* RECORDS SUPPLIED:
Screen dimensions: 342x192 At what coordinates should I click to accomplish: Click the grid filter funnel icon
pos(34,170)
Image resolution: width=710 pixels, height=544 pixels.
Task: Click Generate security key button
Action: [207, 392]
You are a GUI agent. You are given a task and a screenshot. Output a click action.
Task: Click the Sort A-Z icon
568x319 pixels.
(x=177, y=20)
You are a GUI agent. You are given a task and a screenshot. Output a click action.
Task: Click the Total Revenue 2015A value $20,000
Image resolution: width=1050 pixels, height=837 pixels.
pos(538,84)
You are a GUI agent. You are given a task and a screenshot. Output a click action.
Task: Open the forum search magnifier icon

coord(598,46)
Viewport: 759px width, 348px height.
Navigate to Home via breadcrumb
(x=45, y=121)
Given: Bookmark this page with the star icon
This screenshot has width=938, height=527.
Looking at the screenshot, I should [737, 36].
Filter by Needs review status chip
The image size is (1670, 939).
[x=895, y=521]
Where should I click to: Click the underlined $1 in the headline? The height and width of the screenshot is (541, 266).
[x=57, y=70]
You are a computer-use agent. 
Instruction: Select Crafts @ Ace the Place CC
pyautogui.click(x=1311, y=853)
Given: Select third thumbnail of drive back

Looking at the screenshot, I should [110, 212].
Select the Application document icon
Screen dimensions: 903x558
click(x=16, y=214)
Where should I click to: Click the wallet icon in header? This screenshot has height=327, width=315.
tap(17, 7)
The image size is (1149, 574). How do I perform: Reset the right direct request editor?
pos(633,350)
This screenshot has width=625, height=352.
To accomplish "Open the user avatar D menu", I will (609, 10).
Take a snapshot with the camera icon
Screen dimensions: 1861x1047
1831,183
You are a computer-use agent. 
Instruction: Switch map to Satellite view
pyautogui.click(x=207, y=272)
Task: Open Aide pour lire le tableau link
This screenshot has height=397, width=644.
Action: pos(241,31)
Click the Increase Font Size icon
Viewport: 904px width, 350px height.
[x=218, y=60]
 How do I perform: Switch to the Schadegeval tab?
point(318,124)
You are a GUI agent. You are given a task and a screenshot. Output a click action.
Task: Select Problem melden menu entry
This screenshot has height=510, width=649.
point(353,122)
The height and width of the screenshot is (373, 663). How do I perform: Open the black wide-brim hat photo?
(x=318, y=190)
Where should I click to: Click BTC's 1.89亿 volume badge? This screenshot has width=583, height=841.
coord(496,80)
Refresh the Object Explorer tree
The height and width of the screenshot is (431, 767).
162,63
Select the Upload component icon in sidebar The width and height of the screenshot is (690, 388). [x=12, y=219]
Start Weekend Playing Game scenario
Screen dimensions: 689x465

* PROBLEM REQUIREMENTS:
Retype the material word for word, from its first line through the line containing "(x=45, y=121)".

* OUTPUT OF THE EXERCISE:
Screen dimensions: 342x192 At what coordinates should I click to accomplish: Click the grid filter funnel icon
pos(34,170)
Image resolution: width=710 pixels, height=544 pixels.
Task: Click Generate security key button
Action: [207, 392]
You are a GUI agent. You are given a task and a screenshot. Output a click action.
Task: Click the Sort A-Z icon
568x319 pixels.
(x=177, y=20)
You are a GUI agent. You are given a task and a screenshot. Output a click action.
Task: Click the Total Revenue 2015A value $20,000
Image resolution: width=1050 pixels, height=837 pixels.
pos(538,84)
You are a GUI agent. You are given a task and a screenshot. Output a click action.
Task: Open the forum search magnifier icon

coord(598,46)
Viewport: 759px width, 348px height.
Navigate to Home via breadcrumb
(x=45, y=121)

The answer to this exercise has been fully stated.